------ EXTRACTO DEL DOCUMENTO
A Báez, el guitarrista que poco antes había aparecido —cuatro en mano— junto a Paquito D’ Rivera y su banda, representando a Venezuela en el documental Calle 54 (2000) de Fernando Trueba, le sorprende que muchos de los presentes no conocen algunas de esas melodías que él considera joyas del cancionero nacional.
Allí, in situ, germina la idea: ¿Por qué no grabamos un disco con esto? Con “Acidito”, el merengue delicioso de Adelis Fréitez; con “Viajera del río”, el vals melancólico de Manuel Yánez; “Desesperanza”, el bolero enternecedor de María Luisa Escobar; o “Laguna vieja”, el joropo nostálgico de Reynaldo Armas.
Cada uno en lo suyo, el guitarrista y el cantante se van encontrando en esa selección improvisada de piezas. “Flor de mayo” y “Pueblos tristes” (Otilio Galíndez), “Maracaibera” (Rafael Rincón González), “Tu boca” (Jesús Sevillano), “Sueño futurista” (Luis Laguna), “La distancia” (Roberto Roena), “Caña dulce” (Héctor Hernández) y “Anhelos” (Manuel Enrique Pérez Díaz).
El mapa nacional se va dibujando en música y letra, del Cabo San Román al río Ararí en el Amazonas; de Macuro, por donde llegó Colón, al Llano, del que surgió el ”Zumba que zumba”, que burla la línea divisoria imaginaria y sigue hacia Colombia por el oeste.
Los presentes en ese encuentro en la residencia neoyorquina del maestro Borges no saben que son testigos de la preproducción de un disco que llevará por título La canción de Venezuela, que no sólo será uno de los mejores trabajos venezolanos de la historia, sino que constituirá la piedra fundacional de una plataforma dedicada a realzar la cultura del país que los dos Aquiles, talentos consagrados en el escenario internacional, llevan consigo siempre.
En suelo estadounidense, Báez ha trabado amistad con Ernesto Rangel, empresario entonces establecido en Nueva York, que lo abordó interesado en aprender a tocar la guitarra. Rangel es un apasionado de la música venezolana y siente que, a través de las seis cuerdas, puede estar más cerca de su tierra.
En tiempos en los que aún no está en el vocabulario venezolano la palabra diáspora, Rangel ha hecho parte de una Sociedad de Amigos de Venezuela en Nueva York, desde la cual ha organizado en la metrópolis recitales de Ilan Chester, Simón Díaz y Francisco Pacheco, y proyecciones de las películas Una casa con vista al mar, de Alberto Arvelo, y Alfredo Sadel: aquel cantor, dirigida por Alfredo Sánchez Jr, ambas estrenadas en 2001.
------------
**EJERCICIO**
Traduce al inglés esta oración del extracto del documento: "Rangel es un apasionado de la música venezolana y siente que, a través de las seis cuerdas, puede estar más cerca de su tierra." Los datos no tienen ningún papel en esto.
------ DATOS PROPORCIONADOS
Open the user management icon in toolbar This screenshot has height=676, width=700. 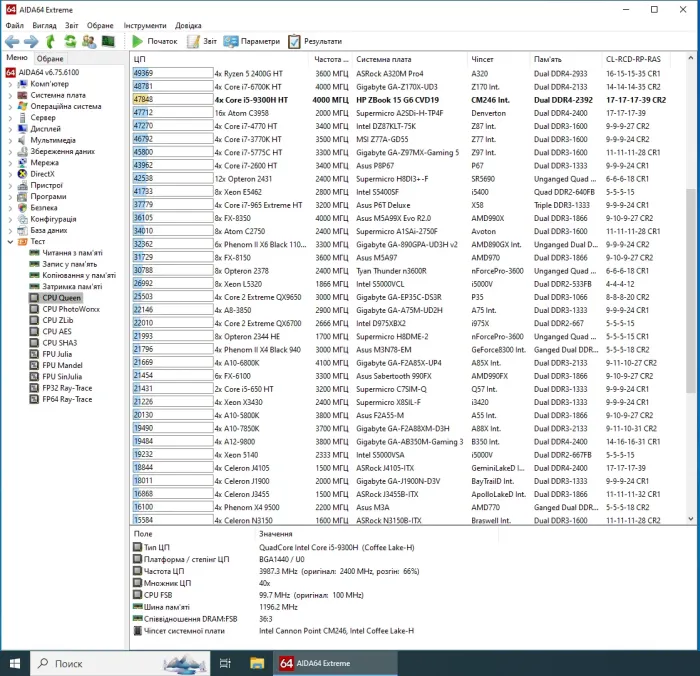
------------
**RESPUESTA**
Rangel is passionate about Venezuelan music and feels that, through the six strings, he can be closer to his homeland.